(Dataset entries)
****************************************
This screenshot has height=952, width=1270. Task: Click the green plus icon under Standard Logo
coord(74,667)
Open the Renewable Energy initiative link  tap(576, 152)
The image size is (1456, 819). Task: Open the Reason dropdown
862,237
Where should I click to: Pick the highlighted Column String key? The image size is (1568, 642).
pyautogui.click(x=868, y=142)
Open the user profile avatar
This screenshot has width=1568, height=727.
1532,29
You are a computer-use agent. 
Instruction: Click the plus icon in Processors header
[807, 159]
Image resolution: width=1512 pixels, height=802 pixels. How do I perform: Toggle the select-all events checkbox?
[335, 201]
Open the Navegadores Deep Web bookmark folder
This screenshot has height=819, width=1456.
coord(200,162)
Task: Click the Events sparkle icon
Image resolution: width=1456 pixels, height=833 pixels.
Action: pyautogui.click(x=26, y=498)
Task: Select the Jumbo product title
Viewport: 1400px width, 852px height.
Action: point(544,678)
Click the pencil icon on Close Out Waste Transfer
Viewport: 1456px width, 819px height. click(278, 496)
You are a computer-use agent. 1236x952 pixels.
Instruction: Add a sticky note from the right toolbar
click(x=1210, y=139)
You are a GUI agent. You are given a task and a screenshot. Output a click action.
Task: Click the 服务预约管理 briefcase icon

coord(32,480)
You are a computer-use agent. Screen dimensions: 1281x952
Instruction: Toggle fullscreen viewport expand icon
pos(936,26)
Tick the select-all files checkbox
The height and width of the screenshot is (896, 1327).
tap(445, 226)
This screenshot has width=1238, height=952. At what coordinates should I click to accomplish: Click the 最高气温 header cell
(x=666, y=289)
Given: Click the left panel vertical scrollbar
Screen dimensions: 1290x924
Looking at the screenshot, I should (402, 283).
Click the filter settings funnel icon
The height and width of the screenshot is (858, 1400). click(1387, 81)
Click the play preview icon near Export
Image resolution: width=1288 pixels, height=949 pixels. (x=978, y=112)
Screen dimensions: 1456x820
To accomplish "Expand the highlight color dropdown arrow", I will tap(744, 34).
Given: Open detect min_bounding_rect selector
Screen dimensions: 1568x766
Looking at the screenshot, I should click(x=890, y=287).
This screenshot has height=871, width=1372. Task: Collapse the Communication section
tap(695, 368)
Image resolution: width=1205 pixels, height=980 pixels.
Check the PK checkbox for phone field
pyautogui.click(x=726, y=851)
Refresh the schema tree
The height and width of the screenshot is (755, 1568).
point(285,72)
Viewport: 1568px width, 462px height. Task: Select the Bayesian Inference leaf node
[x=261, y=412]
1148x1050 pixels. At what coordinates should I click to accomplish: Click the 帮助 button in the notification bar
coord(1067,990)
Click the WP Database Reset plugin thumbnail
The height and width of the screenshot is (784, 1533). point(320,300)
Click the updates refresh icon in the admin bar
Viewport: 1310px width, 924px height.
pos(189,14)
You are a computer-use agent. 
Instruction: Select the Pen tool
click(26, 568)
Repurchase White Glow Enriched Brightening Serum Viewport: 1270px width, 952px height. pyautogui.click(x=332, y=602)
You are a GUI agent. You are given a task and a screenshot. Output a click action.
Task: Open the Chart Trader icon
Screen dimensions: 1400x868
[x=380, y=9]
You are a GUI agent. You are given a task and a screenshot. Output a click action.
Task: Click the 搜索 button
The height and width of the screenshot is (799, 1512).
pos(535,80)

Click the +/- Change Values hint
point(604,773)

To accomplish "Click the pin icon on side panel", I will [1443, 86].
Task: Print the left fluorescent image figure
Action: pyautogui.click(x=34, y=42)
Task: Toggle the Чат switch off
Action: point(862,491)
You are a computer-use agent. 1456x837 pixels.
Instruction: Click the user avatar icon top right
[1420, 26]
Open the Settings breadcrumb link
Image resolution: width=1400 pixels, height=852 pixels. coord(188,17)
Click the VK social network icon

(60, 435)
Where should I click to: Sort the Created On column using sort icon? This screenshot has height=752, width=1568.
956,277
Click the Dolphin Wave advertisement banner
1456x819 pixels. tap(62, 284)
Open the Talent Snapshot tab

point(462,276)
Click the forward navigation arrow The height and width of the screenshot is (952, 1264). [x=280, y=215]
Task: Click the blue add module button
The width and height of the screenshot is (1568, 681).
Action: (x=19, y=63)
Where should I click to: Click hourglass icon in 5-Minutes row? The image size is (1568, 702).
****************************************
Among the lines of the data, find every one that holds "arrow" and copy it.

▸ **Exercise response**:
To accomplish "Expand the highlight color dropdown arrow", I will tap(744, 34).
Click the forward navigation arrow The height and width of the screenshot is (952, 1264). [x=280, y=215]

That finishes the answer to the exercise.